Avengers Réunion

Titre : Avengers : Réunion (Avengers Prime)
Scénariste : Brian Michael Bendis
Dessinateur : Alan Davis
Éditeur : Panini Comics (Marvel Best-sellers n°2)
Date de publication : 2013 (2011 en VO chez Marvel Comics, et déjà en 2011 chez Panini en 100% Marvel)

Synopsis : Au lendemain du siège d’Asgard, Thor, Iron Man et Captain America se retrouvent au milieu des ruines de la cité des dieux. Bien des années sont passées depuis la dernière fois où ils ont combattu côte à côte, et les liens qui les unissaient ont disparu. Seul un défi de taille pourrait les rapprocher et redonner un sens au mot Vengeurs !

Note 2.5

Captain America : Vous savez… si on oublie le fait qu’on est peut-être morts, et qu’on ne sait pas où nous sommes, et qu’on est entourés de gobelins, de dragons et d’elfes… et le fait qu’il n’y ait de toilettes nulle part… c’est plutôt sympa, comme ambiance. Je n’ai jamais eu de vraies vacances. J’imagine que je n’aurai jamais vraiment mieux que ça.
Iron Man : Tu as dormi depuis la Seconde Guerre mondiale jusqu’à avant-hier. Pourquoi t’aurais besoin de vacances ?

Avengers : Réunion, c’est d’abord un hymne à la cohésion des trois têtes d’affiche de l’équipe de super-héros Marvel : le leader Captain America, le comique Iron Man et le puissant Thor.


Dans cette mini-série datant de l’hiver 2010-2011, Brian Michael Bendis allie son amour pour les dialogues du quotidien au dessin toujours aussi « old school » d’Alan Davis. Toutefois, malgré ces aspects bien présents qui peuvent rebuter, cela correspond plutôt bien à l’histoire mise en scène. Les trois héros sont un temps séparé du reste des Avengers envoyé sur une planète étrange parmi les Neuf Mondes régis par les Asgardiens. Chacun de leur côté d’abord, puis réunis par la force des choses, ils vont devoir découvrir ou re-découvrir des aspects nordiques bien connus et affronter une menace un peu sortie de nulle part, mais bien utile pour l’intrigue.

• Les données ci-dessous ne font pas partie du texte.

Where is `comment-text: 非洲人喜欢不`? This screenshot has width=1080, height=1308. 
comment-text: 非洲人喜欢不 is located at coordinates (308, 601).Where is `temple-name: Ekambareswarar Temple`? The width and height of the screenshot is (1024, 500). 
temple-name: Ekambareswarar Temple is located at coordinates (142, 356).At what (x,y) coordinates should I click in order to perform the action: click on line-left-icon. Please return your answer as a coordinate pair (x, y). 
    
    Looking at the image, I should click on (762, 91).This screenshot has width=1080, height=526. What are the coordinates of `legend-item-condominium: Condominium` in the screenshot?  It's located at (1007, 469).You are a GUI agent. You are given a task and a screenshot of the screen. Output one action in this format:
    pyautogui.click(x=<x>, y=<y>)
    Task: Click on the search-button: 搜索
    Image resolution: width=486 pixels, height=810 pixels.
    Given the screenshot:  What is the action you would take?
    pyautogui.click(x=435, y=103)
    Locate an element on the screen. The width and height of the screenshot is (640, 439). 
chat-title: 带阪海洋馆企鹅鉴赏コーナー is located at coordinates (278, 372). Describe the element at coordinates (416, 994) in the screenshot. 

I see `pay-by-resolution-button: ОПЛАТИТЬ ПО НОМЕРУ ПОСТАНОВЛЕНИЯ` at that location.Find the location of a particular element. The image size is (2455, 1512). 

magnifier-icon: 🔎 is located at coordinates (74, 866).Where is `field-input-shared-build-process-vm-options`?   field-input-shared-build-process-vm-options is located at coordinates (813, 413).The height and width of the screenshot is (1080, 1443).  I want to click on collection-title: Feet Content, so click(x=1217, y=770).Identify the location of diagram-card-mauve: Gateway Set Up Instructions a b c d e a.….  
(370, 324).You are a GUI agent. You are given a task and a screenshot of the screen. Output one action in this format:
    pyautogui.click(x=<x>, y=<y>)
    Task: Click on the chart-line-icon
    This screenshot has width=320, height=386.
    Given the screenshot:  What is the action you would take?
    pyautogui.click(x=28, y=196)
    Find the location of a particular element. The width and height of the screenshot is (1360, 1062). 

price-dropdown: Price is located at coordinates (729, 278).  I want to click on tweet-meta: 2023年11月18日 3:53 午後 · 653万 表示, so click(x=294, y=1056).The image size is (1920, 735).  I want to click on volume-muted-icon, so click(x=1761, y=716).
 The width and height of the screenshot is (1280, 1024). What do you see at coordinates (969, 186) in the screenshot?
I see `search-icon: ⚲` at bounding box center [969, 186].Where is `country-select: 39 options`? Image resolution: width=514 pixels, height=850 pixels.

L’intérêt de ce petit volume est double. D’abord, nous retrouvons une trame typique de l' »Heroic Age » avec des héros davantage portés sur le mythe (et ici le dessin d’Alan Davis aide beaucoup). Ensuite, Panini réédite là en kiosque une histoire déjà publiée en librairie (100% Marvel souple), cela fait partie de leur politique de réédition à prix moindre.

De fait, cette mini-série se lit donc avant tout pour ses quelques dialogues intéressants (Brian Michael Bendis en usait et abusait déjà beaucoup, mais pas encore uniquement pour le pire…), ainsi que pour son contexte imposé par les énormes crossovers des années précédentes (Civil War évidemment, mais également Secret Invasion juste avant). Mais si elle peut être prise tel quelle, la connaissance de l’arrière-plan scénaristique est un plus non négligeable pour la compréhension de l’histoire.